Write all of the entries again. Keep them exactly as they are.
━━ Data shown ━━
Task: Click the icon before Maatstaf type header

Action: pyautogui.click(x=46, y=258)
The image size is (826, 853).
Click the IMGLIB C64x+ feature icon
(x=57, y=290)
━━━
Task answer
Task: Click the icon before Maatstaf type header

Action: pyautogui.click(x=46, y=258)
The image size is (826, 853).
Click the IMGLIB C64x+ feature icon
(x=57, y=290)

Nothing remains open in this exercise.